Excerpt from a dataset:
--------------------------------------------------

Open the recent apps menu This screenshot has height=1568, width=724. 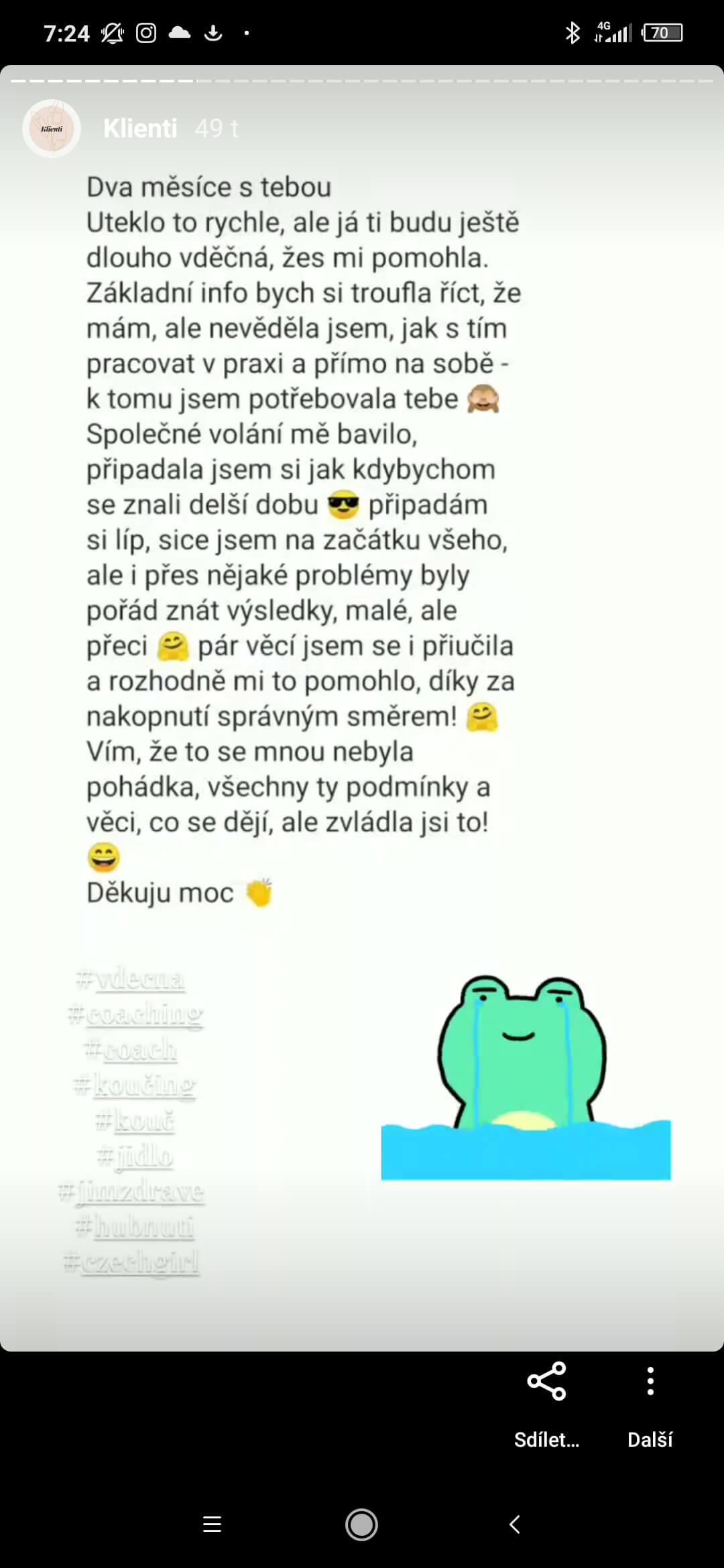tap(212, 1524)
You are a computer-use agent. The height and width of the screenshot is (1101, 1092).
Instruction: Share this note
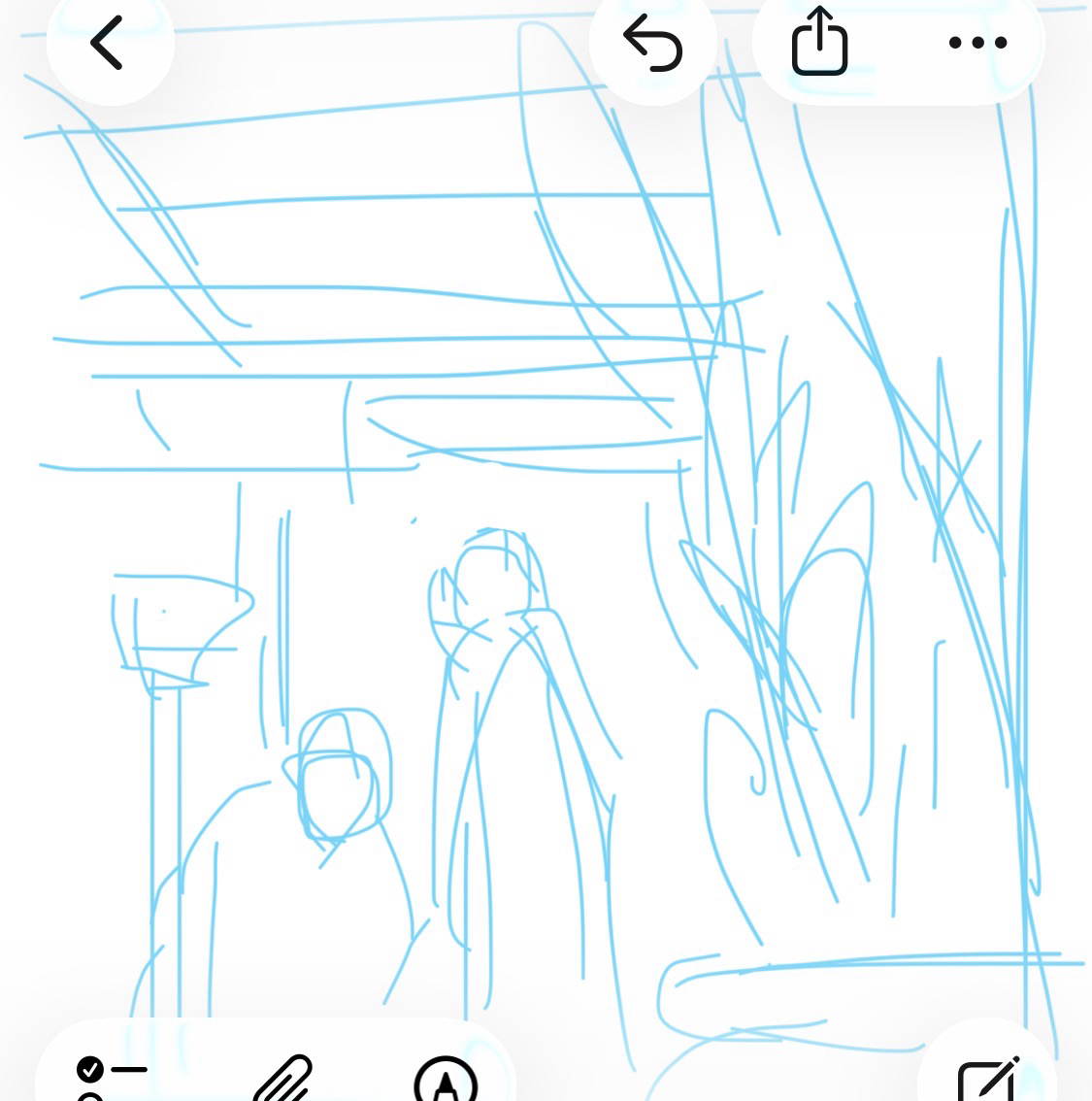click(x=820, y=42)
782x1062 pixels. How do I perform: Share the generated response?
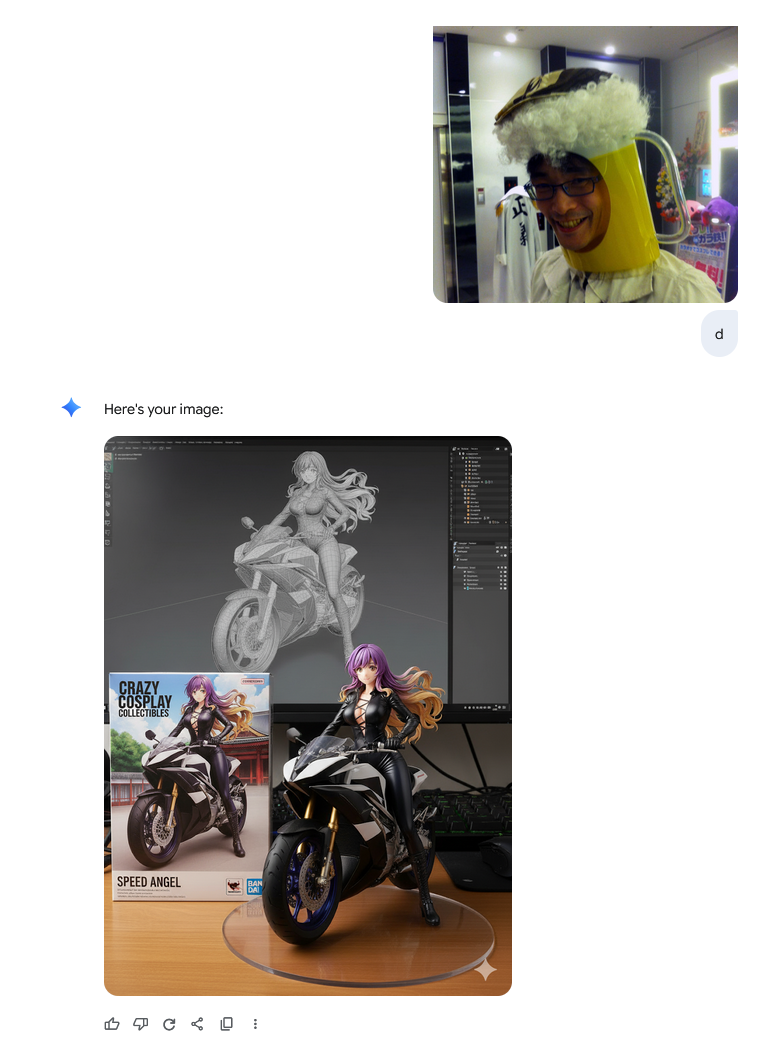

--------------------------------------------------

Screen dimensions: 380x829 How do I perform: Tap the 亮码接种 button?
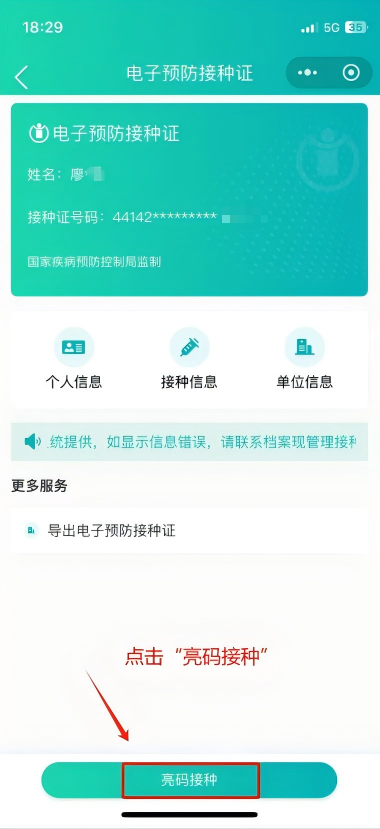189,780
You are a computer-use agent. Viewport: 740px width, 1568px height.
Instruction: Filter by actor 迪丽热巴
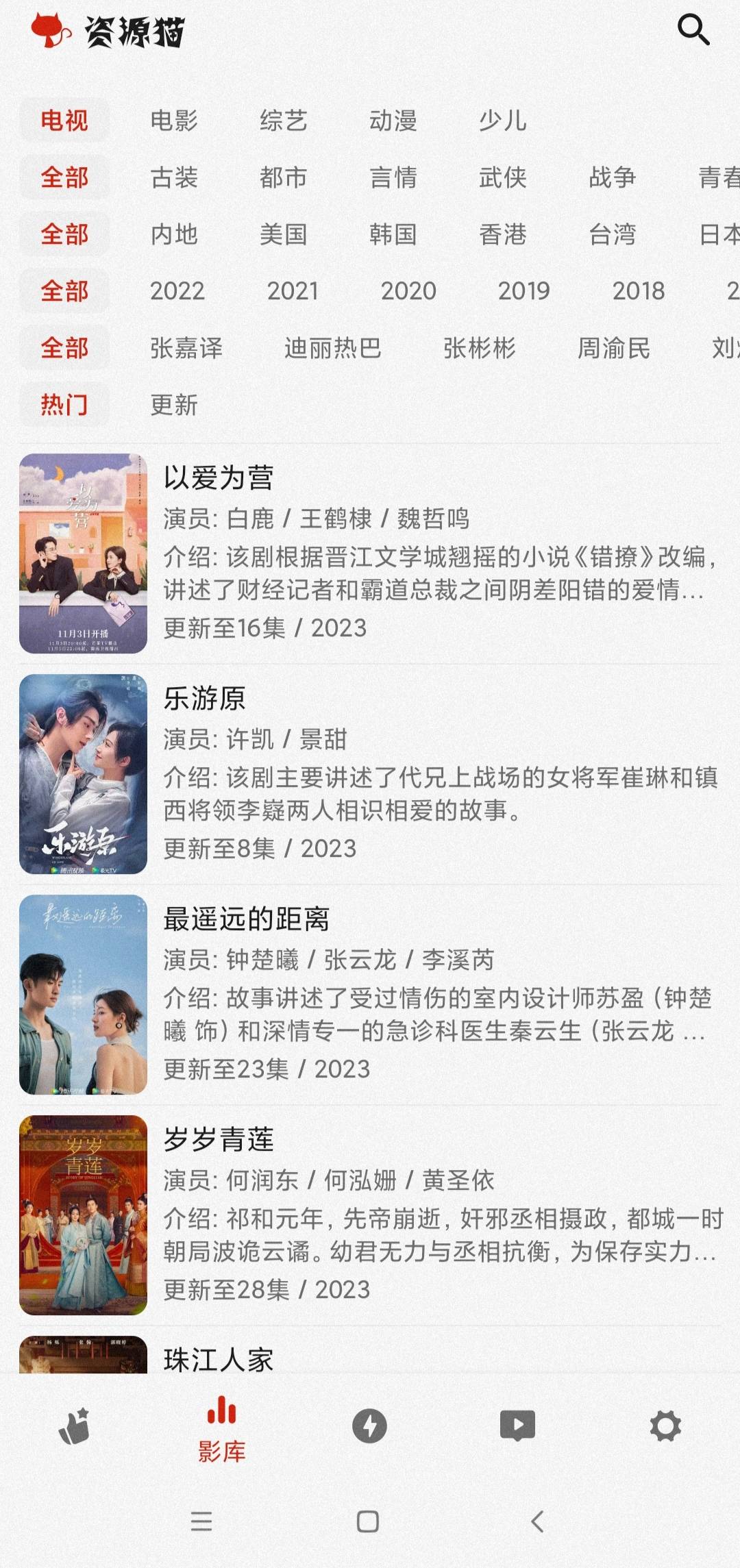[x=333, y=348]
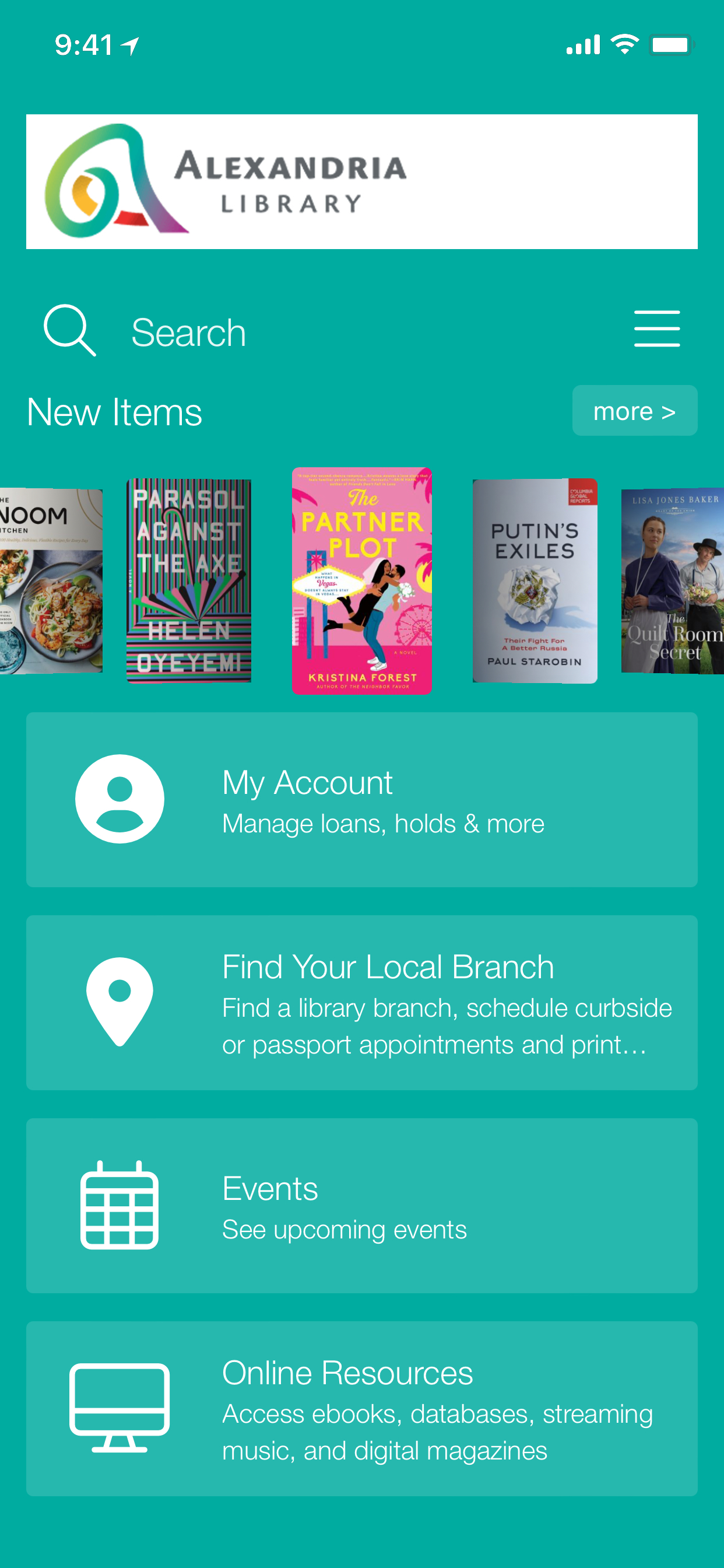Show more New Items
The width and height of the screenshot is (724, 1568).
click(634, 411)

--------------------------------------------------

Directions — Copy the records word for word, beginning at the line that has "You are a computer-use agent. The" and stopping after the line that has "782x1062 pixels. How". Leave the pictures out of your copy.

Expected answer —
You are a computer-use agent. The height and width of the screenshot is (1101, 1092).
Instruction: Share this note
click(x=820, y=42)
782x1062 pixels. How do I perform: Share the generated response?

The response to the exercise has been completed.